The problematic nature of images is at issue as well in Real Pictures, 1995–2007. Three weeks after the genocide in Rwanda ended, Jaar traveled to the country and collected thousands of photographs of survivors, writing down their stories. The pictures, however, are not visible in the final work: They are encased in black boxes arranged in such a way that they simultaneously recall archival storage boxes and gravestones; each box bears a text that describes the photograph contained therein. Jaar uses the strategy of ellipsis to rethink representational systems.

Both Untitled (Newsweek), 1994, and Searching for Africa in LIFE, 1996, address the war in Rwanda as well as the media’s general indifference to Africa. Jaar collected Newsweek covers to demonstrate that the magazine waited sixteen weeks after the start of the massacre before featuring the topic. The second work shows sixty years of Life magazine covers, 1936 to 1996, presented in miniature on five panels, making it clear that when Africa appears at all, it is represented by wildlife, masks, and other exotica.
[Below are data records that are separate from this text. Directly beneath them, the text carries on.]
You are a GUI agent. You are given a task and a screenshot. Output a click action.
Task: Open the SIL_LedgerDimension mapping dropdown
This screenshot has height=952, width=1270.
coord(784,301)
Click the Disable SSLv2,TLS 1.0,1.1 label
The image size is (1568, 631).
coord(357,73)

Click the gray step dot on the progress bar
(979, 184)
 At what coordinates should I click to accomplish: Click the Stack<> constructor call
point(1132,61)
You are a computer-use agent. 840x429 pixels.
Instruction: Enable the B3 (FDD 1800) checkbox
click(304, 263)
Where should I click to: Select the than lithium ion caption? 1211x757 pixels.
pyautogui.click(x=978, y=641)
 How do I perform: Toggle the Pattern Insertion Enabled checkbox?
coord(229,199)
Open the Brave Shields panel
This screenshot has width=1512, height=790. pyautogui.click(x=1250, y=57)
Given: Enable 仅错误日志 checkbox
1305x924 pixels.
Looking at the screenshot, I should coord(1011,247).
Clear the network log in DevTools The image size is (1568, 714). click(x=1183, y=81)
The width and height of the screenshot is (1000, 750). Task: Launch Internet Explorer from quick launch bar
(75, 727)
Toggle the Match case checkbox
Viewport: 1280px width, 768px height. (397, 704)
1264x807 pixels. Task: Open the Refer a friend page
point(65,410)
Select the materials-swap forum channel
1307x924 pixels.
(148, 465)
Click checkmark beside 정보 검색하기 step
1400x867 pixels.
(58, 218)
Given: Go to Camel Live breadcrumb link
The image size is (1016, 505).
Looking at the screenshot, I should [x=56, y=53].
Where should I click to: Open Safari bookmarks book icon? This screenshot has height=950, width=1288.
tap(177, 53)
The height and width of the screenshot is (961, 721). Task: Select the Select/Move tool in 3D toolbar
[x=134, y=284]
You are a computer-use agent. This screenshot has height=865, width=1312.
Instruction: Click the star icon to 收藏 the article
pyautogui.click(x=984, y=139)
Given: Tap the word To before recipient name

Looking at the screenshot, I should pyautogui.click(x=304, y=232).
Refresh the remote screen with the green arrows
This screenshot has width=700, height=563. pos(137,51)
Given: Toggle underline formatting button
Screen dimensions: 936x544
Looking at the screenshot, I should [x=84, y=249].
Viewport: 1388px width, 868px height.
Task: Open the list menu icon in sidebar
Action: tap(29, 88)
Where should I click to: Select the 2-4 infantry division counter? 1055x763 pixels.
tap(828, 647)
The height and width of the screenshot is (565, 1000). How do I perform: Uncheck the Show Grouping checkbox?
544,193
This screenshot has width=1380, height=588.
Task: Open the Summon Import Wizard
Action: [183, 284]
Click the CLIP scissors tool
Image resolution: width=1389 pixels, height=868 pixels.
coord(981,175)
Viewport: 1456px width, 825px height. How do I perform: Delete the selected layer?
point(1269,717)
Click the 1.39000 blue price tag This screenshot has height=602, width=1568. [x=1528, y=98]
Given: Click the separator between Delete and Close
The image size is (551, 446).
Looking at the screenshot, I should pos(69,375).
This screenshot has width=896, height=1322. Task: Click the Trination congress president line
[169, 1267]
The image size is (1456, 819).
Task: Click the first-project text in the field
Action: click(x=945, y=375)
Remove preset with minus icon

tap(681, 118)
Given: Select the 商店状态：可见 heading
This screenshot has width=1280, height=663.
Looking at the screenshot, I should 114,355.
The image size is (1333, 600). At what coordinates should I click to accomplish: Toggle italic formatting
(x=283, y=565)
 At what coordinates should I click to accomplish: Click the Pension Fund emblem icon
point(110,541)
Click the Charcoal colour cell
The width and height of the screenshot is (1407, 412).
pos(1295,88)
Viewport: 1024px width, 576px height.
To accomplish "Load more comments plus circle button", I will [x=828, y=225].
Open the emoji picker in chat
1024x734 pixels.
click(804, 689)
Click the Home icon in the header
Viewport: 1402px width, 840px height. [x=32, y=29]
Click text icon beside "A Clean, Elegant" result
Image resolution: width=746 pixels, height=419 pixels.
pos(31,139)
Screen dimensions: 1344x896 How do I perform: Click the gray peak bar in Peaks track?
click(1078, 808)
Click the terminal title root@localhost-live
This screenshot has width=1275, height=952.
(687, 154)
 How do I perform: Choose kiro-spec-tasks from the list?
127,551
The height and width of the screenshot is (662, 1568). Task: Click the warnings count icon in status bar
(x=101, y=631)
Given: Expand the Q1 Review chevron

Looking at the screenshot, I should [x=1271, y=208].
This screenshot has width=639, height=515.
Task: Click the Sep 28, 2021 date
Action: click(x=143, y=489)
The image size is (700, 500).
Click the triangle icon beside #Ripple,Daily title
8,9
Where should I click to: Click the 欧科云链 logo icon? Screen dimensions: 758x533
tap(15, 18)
The exhibition concluded with Jaar’s well-known early series of interventions, Studies on Happiness, 1979–81, created in Santiago during the military dictatorship. In the first section of this seven-part work, Jaar asked passersby in the street, “Are you happy?” Under a regime that suppressed freedom of expression, this innocuous question—which the artist also inscribed on signs throughout the city—became a politically subversive act. Like all of Jaar’s work, it gives voice to what is suppressed and silenced.

Valérie Knoll

Translated from German by Susan Bernofsky.